Remove the front panel of the breaker box, if you are not comfortable doing that, you need help.


----------



## jdraganescu (Nov 12, 2008)

CodeMatters said:


> Nothing to it. Just make sure the new one is the same voltage and mounts
> in the same way which is likely in 1/2" knockout. After that, just swap
> all 4 wires, wire for wire. Polarity doesn't matter.
> I do it it live, but go with what you're comfortable with.


Default

Thanks for your reply. From your reply, it sounds like I can detach the current transformer from the panel box and then have access to the 110 VAC wire connections from outside the panel box. One question: I cannot see any mounting screws or clamps on the current transformer. How do I remove it and mount its replacement?
Thanks.


----------



## jbfan (Jul 1, 2004)

jdraganescu said:


> Default
> 
> Thanks for your reply. From your reply, it sounds like I can detach the current transformer from the panel box and then have access to the 110 VAC wire connections from outside the panel box. One question: I cannot see any mounting screws or clamps on the current transformer. How do I remove it and mount its replacement?
> Thanks.


Read Neals response. The panel cover has to come off first.


----------



## joed (Mar 13, 2005)

The transformer is attached to panel through a knock out hole and a lock nut like a piece of conduit.
You have to remove the front panel cover to get it off.


----------



## FrodoOne (Mar 4, 2016)

jdraganescu said:


> it sounds like I can detach the current transformer from the panel box and then have access to the 110 VAC wire connections from outside the panel box.


Dear *jdraganescu*
Please accept this "comment" as my poor attempt to be _constructiv_e in your learning process, since I note that you, as yet, have few posts on this site.

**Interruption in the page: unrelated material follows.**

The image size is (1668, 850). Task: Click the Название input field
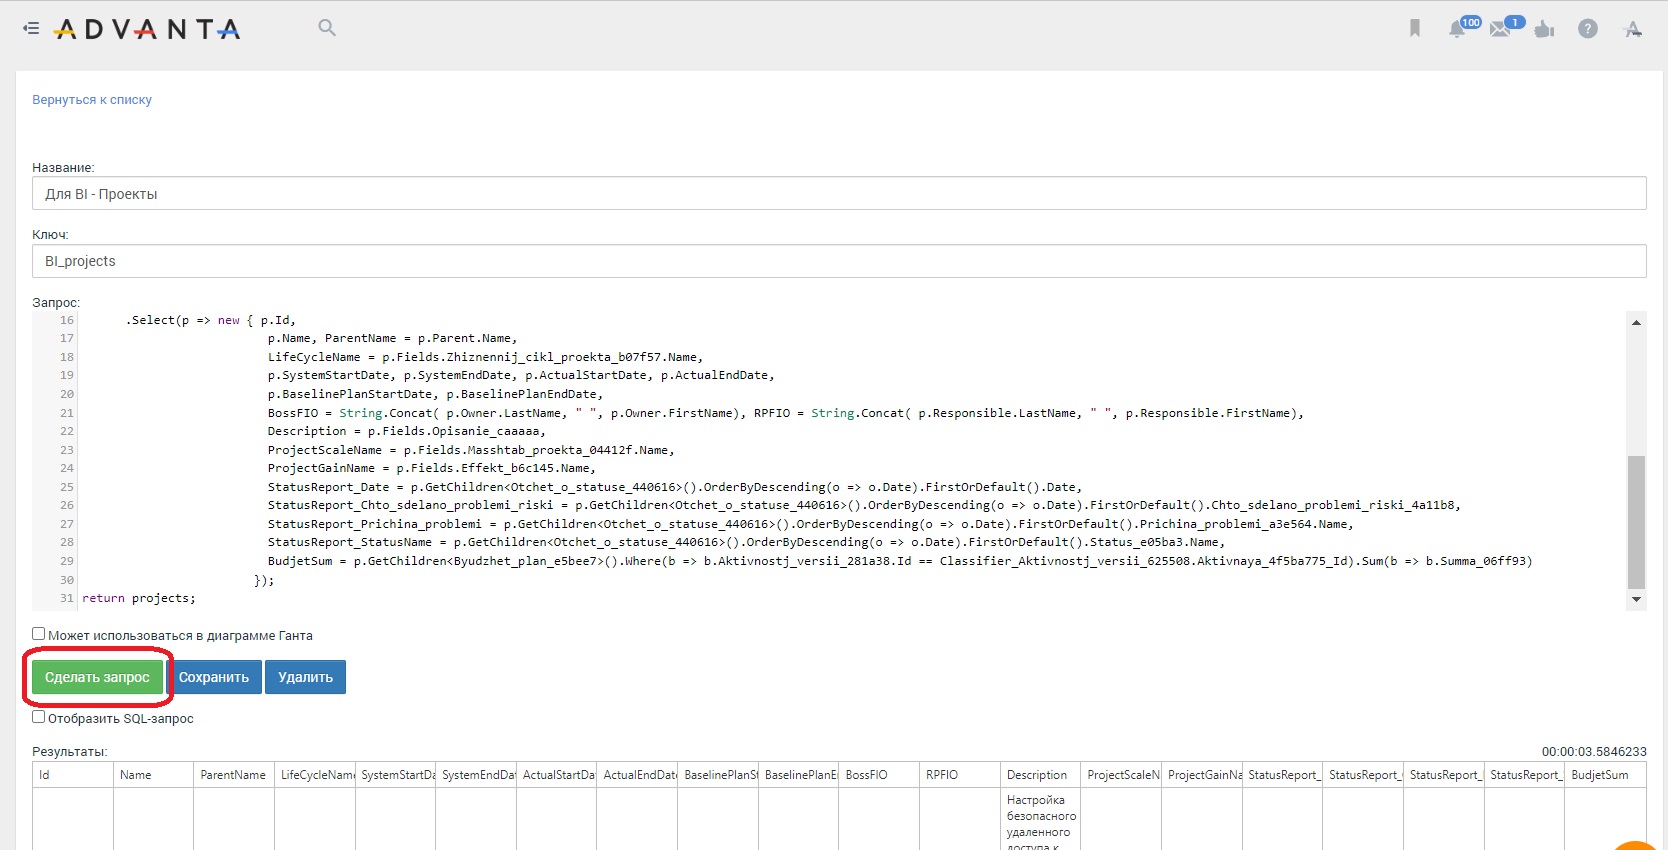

Please refer to the transformer concerned as the "existing transformer" (and NOT the "current transformer"), because "current transformer" has a specific meaning - which you should (possibly) "look up".

The device which you are seeking to replace is a "voltage transformer" but, because "voltage transformers" are much more common than "current transformers", the word "voltage" is usually omitted in common parlance and _anything_ named just as a (electrical) "transformer" is presumed to be a "voltage transformer".

In your case you require a replacement (voltage) transformer with a secondary output of 16 V AC at (at least) 1 A, in lieu of the existing transformer, which is rated at only 625 mA, because its secondary is is rated at 16 V AC at 10 VA.

(V * A = VA, which equals Watts [W] - in a Resistive load.)


----------



## zhawkeye (Oct 19, 2019)

If I'm reading the issue correctly, we need to be a little careful here...it sounds as if you want to increase a 16V, 10VA transformer to a 16VA transformer. "VA" is "volt-amps" and is related to wattage by the following:
Wattage = VA x Power Factor
We won't know the power factor in this circuit unless we make a lot of measurements outside the scope of this topic.
If this is truly the question, one thing I don't see is the voltage of the 16VA transformer...unless of course, you already have it...and then I don't need it...
If you're just asking about the wiring, then CodeMatters is correct...polarity doesn't matter. BUT knowing which side is the primary and which is the secondary DOES matter...


----------



## circuitman (Aug 9, 2013)

on most of these it's pretty straight forward.the wires are the primary(120volt side) ,the screws the low side.it could have a screw or lock nut that holds it in.also some are labeled primary & secondary. but like everyone has said ,you have take the panel cover off.:biggrin2::biggrin2::biggrin2:


----------